洋行帰りのブルゾン

バレンタインデーの今日、東京では春一番が吹き、気温が一気に上昇した。

息子シオンの音楽教室に付き添うため家を出たら予想以上の暖かさで、とてもダウンジャケットなど着ていられない。一昨日の夜は、風邪をひいていたせいもあって、このダウンを着ていても震えが止まらず、シオンが「パパ、オレのジャンパー貸してあげようか」と心配してくれたほどだった。中一日で偉い変わり様だ。

ダウンを脱いでそのまま出かけようかとも思ったが、何しろまだ2月だ。帰るまでに気温が下がるかもしれないので、薄手のブルゾンを羽織っていくことにした。

バス停に向かいながら財布からSuicaを取り出し、久々に袖を通したブルゾンの右のポケットにしまう。中にSuicaよりやや小さめのカードのようなものが数枚入っていた。

取り出してみると、JRの切符だった。昨年12月19日の成田エクスプレスの特急券が2枚と、同じ日の荻窪から成田空港までの乗車券が1枚。特急券のうちの1枚と乗車券は子供用だ。

昨年末、学校が冬休みに入ると同時に家族でハワイ旅行に出かけた。何週間も前から楽しみにしていた旅がいよいよ始まり、ワクワクした気分で空港に向かっていたそのとき、自分はこのブルゾンを着ていたのだ。

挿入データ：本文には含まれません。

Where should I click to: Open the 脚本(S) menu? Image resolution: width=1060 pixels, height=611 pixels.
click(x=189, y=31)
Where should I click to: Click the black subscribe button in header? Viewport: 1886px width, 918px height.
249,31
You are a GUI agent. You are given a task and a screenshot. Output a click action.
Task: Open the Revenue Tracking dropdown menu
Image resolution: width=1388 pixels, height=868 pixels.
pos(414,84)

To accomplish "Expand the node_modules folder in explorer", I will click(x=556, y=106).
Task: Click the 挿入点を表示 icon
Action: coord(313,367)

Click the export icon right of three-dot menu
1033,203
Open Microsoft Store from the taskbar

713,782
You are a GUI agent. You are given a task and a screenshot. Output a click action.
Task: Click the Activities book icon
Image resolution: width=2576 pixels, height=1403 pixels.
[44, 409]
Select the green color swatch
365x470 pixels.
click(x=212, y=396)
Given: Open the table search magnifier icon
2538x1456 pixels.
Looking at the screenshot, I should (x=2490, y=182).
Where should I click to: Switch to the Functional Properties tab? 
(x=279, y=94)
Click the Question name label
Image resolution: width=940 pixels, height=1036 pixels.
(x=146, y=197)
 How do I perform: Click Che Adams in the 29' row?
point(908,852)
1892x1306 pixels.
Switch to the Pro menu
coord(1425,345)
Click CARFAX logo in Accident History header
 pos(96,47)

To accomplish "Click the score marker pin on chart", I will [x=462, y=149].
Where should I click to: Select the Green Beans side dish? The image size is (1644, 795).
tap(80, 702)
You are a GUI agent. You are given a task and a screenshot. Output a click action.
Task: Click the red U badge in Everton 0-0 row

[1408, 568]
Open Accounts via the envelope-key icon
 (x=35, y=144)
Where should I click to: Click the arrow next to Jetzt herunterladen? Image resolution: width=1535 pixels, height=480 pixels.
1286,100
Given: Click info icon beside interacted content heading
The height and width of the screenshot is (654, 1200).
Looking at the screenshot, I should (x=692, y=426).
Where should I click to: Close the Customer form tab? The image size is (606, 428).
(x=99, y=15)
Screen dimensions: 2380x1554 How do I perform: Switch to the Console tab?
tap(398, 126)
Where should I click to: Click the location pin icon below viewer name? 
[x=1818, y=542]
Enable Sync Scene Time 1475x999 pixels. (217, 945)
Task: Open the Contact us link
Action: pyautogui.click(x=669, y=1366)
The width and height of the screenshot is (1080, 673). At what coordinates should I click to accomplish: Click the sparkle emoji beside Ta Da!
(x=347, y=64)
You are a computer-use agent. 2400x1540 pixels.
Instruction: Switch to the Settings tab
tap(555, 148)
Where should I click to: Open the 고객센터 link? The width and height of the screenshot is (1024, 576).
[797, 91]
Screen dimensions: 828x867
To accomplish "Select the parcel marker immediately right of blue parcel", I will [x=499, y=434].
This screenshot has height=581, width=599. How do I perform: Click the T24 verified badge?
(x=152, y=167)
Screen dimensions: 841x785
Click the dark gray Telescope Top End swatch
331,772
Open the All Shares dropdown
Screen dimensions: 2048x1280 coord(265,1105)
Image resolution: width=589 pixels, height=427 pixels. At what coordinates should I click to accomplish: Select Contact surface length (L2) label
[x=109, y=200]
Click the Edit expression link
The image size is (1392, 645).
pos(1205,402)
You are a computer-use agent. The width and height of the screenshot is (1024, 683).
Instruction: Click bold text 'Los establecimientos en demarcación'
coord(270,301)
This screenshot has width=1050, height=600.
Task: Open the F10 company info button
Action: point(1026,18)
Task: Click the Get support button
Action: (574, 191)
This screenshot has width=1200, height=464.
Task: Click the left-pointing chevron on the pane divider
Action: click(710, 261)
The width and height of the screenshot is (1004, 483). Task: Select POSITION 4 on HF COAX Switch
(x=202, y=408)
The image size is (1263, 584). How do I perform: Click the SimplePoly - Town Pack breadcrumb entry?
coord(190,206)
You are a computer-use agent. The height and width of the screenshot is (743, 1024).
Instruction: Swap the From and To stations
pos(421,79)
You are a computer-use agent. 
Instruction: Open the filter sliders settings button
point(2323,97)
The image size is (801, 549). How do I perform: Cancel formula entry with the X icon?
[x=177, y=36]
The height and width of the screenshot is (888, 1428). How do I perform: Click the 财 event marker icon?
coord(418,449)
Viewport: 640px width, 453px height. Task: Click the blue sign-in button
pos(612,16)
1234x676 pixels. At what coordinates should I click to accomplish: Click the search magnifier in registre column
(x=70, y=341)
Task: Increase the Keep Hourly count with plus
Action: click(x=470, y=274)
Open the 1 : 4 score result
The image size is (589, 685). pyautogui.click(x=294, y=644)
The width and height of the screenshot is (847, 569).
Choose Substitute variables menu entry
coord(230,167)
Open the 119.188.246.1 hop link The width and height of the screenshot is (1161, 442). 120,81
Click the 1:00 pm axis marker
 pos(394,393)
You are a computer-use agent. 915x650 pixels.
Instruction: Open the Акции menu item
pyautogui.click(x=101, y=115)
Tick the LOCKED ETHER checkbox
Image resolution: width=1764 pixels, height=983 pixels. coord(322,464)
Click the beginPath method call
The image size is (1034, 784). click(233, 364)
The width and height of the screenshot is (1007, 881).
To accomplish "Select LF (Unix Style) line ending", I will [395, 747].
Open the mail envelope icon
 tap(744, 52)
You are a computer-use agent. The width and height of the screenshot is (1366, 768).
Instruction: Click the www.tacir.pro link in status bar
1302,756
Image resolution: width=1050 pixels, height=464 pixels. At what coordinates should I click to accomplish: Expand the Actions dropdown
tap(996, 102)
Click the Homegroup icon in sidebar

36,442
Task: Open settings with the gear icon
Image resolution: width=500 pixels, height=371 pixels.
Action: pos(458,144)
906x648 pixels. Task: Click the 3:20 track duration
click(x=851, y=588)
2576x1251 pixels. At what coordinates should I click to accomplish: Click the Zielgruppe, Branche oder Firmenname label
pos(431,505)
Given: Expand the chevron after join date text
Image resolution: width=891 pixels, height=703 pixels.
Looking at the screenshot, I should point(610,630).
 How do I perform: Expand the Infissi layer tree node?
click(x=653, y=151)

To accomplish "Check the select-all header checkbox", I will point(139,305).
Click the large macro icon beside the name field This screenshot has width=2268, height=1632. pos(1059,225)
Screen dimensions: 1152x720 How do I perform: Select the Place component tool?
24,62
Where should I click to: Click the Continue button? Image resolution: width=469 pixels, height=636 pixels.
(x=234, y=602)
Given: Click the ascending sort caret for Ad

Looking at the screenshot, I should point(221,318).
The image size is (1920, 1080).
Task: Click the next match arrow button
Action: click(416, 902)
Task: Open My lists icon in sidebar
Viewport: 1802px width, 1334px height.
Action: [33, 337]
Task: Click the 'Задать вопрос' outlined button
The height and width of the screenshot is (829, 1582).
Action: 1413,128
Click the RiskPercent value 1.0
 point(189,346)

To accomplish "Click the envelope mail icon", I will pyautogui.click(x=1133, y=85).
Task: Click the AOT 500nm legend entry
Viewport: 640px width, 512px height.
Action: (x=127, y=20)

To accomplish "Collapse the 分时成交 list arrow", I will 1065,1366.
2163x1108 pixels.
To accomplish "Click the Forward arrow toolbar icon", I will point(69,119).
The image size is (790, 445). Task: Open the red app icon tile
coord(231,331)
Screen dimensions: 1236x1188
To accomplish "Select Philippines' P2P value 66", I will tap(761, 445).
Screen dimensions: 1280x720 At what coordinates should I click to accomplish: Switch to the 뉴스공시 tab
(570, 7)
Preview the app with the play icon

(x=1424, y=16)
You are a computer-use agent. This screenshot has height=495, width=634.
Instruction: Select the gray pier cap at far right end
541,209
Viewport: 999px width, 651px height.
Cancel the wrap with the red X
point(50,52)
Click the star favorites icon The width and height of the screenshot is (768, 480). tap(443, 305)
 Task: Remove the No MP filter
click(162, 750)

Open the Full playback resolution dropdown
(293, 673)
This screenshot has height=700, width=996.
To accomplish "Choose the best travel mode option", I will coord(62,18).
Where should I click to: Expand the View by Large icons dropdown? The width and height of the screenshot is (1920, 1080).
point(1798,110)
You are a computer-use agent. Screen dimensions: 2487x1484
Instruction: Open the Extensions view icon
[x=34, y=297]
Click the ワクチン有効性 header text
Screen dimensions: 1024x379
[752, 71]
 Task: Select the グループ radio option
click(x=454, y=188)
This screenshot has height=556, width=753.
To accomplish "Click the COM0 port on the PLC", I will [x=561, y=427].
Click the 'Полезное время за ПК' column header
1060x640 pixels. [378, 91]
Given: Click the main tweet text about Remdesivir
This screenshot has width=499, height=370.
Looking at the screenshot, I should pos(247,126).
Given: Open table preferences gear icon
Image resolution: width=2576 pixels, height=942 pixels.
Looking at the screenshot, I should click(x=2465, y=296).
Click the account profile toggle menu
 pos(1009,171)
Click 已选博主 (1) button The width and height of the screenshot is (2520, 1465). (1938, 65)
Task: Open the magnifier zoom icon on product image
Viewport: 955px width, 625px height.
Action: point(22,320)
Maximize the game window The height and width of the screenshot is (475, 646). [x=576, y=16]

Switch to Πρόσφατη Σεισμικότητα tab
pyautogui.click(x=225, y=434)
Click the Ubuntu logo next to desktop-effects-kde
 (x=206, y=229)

その日の服装は写真でも見ない限り思い出せないが、その日の切符が出てきた以上、これを着ていたことは間違いない。

そういえば、空港に着いて、ハワイに備えて着替えをし、脱いだものを乱雑にスーツケースにしまってから搭乗手続きをしたなぁ。

成田エクスプレスの車中ですでに大はしゃぎしていたシオンは、空港でスターウォーズのディスプレイを見つけて、ますますテンションが上がっていたよなぁ。

そういう自分も、シオンに負けず劣らずテンションが上がった状態で、シオンの写真を撮りまくっていたっけ。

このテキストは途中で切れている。